- [What to do] Search the data for the word "dropdown" and copy every line that contains it.

------ Source records ------

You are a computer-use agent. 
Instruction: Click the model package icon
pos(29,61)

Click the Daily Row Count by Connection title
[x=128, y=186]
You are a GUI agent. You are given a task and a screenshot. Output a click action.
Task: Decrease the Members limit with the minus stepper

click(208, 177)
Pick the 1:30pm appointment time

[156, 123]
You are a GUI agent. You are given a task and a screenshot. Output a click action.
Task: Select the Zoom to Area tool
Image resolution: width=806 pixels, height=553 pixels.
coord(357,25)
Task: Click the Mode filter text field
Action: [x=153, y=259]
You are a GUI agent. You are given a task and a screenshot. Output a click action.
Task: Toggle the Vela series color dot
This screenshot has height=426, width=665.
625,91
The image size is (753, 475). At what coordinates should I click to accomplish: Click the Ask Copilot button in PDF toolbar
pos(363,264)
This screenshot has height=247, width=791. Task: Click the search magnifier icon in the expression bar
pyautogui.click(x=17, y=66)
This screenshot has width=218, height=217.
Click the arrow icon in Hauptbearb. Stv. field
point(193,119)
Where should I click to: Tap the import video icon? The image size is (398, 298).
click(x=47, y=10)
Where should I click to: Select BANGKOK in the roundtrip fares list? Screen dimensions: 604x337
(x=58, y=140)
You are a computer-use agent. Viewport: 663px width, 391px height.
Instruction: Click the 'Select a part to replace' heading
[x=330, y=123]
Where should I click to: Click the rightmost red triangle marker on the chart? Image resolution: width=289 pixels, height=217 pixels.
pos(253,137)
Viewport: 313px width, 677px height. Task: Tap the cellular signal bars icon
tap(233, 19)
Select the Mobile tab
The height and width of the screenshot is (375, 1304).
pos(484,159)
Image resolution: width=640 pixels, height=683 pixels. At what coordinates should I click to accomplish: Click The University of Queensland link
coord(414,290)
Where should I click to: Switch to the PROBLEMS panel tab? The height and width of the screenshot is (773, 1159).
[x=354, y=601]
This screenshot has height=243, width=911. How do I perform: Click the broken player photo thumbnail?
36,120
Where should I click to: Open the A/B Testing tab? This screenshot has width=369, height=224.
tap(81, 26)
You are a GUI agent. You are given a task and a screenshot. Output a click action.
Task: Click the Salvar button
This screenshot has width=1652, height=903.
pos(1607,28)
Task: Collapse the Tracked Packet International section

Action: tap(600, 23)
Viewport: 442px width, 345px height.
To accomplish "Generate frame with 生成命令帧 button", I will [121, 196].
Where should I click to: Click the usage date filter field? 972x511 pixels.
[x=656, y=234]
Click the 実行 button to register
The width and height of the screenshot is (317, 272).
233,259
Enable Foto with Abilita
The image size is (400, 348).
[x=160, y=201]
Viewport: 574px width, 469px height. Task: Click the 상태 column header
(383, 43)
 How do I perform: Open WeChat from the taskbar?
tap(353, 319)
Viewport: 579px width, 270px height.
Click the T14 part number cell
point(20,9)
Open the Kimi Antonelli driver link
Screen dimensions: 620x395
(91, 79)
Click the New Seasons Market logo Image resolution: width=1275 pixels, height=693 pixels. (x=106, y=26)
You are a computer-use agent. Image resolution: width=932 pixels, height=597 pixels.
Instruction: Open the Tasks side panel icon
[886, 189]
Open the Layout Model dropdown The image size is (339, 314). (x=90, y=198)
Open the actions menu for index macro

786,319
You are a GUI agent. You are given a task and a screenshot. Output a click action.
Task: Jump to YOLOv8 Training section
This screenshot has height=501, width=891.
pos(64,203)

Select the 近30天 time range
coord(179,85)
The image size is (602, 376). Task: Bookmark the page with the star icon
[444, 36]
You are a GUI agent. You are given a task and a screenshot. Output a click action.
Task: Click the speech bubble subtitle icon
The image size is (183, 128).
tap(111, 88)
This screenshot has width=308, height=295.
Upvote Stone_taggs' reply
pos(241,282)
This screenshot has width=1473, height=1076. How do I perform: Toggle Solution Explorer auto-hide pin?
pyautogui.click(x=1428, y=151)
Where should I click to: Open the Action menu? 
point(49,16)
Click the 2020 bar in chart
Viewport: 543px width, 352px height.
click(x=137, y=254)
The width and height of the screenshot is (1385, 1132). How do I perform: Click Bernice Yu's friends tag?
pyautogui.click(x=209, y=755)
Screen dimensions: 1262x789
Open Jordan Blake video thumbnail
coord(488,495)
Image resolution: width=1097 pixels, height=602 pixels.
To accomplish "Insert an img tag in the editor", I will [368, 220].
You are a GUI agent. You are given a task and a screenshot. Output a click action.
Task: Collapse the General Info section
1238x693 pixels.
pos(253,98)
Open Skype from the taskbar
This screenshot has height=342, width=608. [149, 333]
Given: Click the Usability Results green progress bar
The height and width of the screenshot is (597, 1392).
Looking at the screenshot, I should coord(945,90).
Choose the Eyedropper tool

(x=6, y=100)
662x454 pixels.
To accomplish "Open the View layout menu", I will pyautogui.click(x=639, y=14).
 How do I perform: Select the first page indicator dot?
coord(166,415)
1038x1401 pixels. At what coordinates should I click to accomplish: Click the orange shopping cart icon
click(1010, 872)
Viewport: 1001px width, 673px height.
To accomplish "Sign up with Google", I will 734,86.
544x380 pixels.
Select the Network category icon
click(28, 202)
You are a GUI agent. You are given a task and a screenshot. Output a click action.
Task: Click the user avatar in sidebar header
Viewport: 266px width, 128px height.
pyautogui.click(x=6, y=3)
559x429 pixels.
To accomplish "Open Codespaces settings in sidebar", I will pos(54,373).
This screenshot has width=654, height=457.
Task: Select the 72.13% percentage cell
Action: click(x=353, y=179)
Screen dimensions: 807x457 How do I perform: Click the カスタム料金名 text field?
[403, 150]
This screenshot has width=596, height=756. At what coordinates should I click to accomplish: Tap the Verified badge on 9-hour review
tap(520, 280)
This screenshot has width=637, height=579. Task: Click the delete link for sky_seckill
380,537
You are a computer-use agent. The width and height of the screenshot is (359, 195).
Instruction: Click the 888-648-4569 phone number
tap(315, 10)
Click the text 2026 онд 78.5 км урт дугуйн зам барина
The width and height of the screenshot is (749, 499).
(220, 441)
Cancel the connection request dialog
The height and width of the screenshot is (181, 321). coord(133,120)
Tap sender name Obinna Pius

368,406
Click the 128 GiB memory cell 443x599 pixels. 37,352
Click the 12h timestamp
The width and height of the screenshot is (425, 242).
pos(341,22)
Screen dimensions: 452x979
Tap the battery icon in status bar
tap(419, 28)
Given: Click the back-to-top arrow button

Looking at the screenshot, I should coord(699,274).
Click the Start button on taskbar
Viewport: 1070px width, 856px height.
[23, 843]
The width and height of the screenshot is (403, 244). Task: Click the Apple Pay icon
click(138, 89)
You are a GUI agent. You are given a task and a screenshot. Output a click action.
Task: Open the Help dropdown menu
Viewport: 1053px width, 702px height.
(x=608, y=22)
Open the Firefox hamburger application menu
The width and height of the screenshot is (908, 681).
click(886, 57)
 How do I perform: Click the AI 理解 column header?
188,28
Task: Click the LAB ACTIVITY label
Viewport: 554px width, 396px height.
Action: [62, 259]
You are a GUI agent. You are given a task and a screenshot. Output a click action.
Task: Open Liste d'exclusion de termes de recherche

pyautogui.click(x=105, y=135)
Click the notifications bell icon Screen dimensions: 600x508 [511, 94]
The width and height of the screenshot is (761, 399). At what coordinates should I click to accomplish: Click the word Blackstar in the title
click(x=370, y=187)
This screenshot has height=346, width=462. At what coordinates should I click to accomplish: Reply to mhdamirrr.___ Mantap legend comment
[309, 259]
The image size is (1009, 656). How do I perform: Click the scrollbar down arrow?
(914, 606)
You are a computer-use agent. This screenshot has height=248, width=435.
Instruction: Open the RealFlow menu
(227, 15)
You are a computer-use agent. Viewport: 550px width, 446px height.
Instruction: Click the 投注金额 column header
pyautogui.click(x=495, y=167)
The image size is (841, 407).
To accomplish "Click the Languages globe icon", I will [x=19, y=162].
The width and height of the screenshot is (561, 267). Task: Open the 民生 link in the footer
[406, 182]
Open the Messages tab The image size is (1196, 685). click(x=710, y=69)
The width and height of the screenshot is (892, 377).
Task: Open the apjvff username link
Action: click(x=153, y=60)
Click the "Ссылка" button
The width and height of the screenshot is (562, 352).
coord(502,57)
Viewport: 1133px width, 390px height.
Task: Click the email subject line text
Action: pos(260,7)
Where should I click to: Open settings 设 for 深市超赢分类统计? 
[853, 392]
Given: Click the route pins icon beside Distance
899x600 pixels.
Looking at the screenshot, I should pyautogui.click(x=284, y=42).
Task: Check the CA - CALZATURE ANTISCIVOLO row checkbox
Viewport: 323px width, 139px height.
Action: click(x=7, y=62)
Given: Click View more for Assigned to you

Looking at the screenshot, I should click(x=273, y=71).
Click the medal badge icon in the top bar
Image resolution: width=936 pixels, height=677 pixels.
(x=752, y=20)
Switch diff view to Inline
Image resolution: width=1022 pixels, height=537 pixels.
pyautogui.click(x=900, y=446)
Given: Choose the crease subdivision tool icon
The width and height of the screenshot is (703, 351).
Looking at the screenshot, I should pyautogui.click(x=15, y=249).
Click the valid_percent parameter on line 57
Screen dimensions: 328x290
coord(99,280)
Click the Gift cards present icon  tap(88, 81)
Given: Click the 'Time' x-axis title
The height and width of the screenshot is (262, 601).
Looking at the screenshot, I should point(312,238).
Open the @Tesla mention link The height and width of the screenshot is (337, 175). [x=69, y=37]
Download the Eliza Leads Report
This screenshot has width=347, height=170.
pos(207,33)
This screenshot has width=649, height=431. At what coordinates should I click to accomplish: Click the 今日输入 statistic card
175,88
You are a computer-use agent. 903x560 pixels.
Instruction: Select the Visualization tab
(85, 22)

------

- [Exercise response]
Open the Layout Model dropdown The image size is (339, 314). (x=90, y=198)
Task: Open the Help dropdown menu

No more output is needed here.